The problem
Only the lines from the beginning of the data below through the line containing "You are a computer-use agent. The" belong in the response, each copied exactly.

─── Available data ───

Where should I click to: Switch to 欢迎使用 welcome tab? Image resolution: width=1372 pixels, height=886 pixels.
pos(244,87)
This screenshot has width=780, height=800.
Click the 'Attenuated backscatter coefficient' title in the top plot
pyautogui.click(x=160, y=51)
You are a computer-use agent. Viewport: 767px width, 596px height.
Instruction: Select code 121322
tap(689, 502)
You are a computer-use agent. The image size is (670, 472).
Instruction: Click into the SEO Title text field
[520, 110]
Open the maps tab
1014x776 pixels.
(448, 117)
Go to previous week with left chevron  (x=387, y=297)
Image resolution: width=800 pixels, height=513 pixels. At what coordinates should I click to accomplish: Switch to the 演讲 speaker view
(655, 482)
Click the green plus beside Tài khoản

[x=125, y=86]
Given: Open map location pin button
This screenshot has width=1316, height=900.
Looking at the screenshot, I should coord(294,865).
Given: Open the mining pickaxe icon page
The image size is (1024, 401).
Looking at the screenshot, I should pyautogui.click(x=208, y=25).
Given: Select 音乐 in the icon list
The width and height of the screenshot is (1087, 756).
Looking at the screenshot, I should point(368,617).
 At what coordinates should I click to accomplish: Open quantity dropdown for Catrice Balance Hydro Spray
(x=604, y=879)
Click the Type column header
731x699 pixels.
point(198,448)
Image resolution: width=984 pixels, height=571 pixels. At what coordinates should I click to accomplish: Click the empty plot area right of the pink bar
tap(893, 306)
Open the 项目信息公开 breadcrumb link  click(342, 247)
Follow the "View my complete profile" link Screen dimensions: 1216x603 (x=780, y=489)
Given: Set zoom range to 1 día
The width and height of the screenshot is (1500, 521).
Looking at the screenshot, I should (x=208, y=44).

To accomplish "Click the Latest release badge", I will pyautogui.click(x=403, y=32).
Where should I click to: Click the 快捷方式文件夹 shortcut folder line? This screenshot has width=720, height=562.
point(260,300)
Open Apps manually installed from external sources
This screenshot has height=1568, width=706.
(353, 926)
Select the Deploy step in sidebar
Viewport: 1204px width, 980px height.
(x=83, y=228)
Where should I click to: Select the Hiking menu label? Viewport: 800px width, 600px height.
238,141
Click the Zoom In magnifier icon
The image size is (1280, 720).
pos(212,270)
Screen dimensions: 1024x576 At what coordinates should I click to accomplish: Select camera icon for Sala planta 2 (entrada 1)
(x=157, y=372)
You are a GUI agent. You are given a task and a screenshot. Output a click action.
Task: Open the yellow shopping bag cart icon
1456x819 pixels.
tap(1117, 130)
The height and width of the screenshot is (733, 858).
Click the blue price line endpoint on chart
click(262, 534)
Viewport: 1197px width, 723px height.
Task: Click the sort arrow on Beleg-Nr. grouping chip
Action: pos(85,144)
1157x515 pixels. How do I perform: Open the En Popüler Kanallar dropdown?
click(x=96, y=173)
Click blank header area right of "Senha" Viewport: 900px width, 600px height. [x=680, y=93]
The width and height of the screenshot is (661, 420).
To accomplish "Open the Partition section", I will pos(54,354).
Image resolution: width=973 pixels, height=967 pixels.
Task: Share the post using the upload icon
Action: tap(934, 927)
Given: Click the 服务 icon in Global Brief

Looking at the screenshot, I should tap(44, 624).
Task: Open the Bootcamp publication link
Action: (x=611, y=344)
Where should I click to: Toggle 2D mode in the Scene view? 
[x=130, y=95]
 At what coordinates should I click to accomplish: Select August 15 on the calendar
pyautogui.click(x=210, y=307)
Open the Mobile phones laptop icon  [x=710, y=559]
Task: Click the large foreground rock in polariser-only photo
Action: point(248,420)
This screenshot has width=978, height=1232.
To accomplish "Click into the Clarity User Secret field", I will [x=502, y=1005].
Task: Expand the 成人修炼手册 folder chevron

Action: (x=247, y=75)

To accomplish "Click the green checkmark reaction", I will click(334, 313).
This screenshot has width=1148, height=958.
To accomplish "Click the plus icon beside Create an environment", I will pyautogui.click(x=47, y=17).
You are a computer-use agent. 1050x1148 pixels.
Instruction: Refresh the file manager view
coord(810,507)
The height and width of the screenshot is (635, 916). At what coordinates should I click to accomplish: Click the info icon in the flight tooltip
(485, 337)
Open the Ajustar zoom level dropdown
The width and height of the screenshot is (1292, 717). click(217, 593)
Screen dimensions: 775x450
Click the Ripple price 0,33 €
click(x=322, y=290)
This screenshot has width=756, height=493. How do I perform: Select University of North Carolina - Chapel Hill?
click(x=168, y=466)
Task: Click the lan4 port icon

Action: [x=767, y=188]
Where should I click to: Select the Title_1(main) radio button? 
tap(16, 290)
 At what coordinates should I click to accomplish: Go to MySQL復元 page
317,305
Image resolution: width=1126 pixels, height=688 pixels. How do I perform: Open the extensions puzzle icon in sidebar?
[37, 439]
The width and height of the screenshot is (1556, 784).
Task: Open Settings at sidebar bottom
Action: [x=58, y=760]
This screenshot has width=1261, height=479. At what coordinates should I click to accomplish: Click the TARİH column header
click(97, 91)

───

Written reply
Where should I click to: Switch to 欢迎使用 welcome tab? Image resolution: width=1372 pixels, height=886 pixels.
pos(244,87)
This screenshot has width=780, height=800.
Click the 'Attenuated backscatter coefficient' title in the top plot
pyautogui.click(x=160, y=51)
You are a computer-use agent. Viewport: 767px width, 596px height.
Instruction: Select code 121322
tap(689, 502)
You are a computer-use agent. The image size is (670, 472).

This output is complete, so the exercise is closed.